RQ2 is viewed as the better core rules system. That's not a nostalgia thing - that's how the actual writers now generally view it. There are plenty of fixes to RQ2 that RQ3 (and various supplements even in the RQ2 period) introduced: more sensible cult hierarchies (not every cult should have rune lords!), and so on. But if we start with RQ2, put in the revisions to RQ2 that had largely been written (if not published) prior to RQ3, we get a very solid starting point to build on.

Source Material

We started with RQ2. Then looked at documents like Arcane Lords, Greg Stafford's Dragon Pass campaign, as well as published RQ2 supplements (such as Trollpak), to develop a revised RQ2.5. Then we looked at areas where RQ3 did a better job explaining a rule, or had better concepts (frex Ceremony or Enchanting) - and used them. Sandy, Chris, and MOB have revised Shamanism to make it playable.

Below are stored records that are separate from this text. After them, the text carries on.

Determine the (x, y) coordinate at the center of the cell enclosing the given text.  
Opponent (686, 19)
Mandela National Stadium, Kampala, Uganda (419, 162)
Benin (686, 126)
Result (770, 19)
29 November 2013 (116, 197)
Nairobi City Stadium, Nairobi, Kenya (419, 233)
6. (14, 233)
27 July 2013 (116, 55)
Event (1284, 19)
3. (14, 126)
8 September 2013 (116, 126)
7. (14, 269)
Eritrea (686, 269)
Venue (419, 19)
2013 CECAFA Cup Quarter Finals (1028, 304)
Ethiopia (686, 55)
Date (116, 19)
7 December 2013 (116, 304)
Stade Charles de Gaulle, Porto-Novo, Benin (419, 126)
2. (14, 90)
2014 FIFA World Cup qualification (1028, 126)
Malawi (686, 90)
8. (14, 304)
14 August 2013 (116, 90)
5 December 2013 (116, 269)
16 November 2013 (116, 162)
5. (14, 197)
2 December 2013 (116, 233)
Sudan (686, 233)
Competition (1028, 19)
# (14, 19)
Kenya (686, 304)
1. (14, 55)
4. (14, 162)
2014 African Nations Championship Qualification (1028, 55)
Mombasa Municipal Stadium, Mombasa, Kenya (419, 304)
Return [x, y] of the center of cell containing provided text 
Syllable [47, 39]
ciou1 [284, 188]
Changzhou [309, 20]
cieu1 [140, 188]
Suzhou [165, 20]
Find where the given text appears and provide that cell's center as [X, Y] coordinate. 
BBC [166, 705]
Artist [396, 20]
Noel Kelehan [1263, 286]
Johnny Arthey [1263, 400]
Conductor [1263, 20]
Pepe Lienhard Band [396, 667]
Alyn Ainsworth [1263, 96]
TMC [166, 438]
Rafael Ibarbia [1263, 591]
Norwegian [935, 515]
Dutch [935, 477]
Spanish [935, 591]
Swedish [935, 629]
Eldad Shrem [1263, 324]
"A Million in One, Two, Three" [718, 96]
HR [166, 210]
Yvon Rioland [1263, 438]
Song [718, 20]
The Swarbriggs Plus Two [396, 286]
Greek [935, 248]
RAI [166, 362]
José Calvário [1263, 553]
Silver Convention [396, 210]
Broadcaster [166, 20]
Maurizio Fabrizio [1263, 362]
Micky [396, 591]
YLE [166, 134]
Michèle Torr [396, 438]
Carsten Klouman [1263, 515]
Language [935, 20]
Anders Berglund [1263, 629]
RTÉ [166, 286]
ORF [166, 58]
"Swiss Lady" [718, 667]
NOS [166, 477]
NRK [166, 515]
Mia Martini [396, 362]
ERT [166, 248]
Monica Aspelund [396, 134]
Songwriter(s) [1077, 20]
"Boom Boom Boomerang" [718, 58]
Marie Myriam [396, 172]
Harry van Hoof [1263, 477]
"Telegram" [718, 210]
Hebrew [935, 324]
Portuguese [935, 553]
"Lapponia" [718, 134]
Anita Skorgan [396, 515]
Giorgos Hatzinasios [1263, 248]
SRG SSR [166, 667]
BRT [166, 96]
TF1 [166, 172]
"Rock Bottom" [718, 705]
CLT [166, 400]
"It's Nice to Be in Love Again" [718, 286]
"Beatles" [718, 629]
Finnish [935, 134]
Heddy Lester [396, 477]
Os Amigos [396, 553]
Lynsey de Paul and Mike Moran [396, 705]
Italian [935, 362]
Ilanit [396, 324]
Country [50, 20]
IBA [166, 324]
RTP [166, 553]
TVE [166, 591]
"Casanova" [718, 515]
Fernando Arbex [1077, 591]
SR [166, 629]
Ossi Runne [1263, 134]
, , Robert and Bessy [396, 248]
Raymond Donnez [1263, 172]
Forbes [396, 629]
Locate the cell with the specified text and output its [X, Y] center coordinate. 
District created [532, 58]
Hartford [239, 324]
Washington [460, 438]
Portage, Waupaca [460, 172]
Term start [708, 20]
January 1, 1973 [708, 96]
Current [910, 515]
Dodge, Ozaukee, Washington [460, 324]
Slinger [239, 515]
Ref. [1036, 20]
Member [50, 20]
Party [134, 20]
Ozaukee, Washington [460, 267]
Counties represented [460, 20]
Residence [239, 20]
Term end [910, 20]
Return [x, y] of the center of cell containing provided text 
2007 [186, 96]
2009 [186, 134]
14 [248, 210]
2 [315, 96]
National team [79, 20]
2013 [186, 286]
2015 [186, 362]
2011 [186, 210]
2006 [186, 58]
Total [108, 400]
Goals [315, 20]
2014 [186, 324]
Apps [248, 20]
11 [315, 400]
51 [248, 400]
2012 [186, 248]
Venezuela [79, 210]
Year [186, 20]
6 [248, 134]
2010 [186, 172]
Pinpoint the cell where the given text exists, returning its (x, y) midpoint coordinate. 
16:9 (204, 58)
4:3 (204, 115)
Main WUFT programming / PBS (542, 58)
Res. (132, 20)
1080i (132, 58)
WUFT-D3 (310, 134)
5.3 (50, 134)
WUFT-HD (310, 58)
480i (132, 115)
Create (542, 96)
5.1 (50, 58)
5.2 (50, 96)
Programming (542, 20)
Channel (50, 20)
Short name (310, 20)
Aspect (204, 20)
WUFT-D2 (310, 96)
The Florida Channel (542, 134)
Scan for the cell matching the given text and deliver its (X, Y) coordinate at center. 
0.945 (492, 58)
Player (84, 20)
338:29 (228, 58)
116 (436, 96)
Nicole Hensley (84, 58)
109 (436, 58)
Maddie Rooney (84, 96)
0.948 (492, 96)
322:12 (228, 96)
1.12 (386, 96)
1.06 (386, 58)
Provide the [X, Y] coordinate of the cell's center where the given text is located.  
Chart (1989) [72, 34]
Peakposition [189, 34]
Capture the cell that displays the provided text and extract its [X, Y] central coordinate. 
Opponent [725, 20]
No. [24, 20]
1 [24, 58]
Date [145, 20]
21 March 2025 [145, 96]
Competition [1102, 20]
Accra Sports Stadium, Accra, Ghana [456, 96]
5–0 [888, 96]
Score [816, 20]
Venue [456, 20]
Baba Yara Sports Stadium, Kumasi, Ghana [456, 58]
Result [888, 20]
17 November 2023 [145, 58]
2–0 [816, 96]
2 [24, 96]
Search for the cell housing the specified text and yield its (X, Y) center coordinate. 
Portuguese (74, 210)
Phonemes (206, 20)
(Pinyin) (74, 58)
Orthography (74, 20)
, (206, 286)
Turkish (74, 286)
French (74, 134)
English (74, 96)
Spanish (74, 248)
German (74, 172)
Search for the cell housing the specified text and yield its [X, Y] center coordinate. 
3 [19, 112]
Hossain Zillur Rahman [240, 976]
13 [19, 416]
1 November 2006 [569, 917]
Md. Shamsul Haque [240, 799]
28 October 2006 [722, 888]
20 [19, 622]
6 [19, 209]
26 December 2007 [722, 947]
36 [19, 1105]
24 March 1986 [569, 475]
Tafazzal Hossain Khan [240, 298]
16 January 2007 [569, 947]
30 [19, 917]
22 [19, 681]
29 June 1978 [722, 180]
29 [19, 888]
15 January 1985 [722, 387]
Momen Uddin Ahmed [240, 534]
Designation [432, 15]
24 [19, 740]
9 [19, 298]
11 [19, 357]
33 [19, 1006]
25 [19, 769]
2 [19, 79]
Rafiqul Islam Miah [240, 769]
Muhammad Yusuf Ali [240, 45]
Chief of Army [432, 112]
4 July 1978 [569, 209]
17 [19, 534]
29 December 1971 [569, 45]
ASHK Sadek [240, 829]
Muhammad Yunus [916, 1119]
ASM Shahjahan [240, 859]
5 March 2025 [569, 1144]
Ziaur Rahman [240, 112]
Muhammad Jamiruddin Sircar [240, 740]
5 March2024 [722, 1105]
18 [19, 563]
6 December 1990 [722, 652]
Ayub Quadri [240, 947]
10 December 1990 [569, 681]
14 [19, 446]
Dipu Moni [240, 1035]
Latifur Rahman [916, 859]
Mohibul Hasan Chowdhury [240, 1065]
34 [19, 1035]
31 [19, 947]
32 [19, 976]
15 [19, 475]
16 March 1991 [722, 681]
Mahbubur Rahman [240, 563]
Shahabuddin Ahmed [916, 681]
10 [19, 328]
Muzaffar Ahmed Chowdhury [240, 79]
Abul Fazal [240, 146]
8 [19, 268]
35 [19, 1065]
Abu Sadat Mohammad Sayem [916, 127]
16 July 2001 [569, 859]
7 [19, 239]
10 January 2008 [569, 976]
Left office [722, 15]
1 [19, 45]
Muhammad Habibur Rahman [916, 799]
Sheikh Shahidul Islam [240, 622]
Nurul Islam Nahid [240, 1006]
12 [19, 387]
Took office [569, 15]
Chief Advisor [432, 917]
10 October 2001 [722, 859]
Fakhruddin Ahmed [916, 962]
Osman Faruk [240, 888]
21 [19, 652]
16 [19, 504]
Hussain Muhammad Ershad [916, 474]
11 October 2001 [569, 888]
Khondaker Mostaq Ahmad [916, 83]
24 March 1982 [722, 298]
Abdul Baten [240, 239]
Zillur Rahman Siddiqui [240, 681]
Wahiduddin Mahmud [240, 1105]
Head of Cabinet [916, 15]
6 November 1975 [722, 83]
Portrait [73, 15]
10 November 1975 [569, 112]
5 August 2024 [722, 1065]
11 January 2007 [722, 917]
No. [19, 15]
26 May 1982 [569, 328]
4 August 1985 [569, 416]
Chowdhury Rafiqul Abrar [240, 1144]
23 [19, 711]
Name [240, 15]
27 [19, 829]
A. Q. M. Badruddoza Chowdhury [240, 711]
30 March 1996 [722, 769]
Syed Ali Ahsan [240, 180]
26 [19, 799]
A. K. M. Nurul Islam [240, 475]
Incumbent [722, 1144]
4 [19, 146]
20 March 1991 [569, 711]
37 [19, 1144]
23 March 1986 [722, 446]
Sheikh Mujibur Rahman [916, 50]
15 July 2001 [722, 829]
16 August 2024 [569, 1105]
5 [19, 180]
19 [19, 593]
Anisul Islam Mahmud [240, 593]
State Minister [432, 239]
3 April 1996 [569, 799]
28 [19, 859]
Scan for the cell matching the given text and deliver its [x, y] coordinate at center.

At the same time we built in the Runes and passions and integrated them into the magic system and other mechanics, and looked at such unpublished rules as Epic and Glorantha the Game. And so on.

Right now, we have the newest member of the development team Steve Perrin looking carefully at core combat mechanics to see what room we have for improvement (for example, what is the impact of a special Parry?).

So now we are entering into the playtesting stage. The first select teams have already been assembled, and I'm really pleased with the critical feedback so far! We'll be casting out a wider net soon after.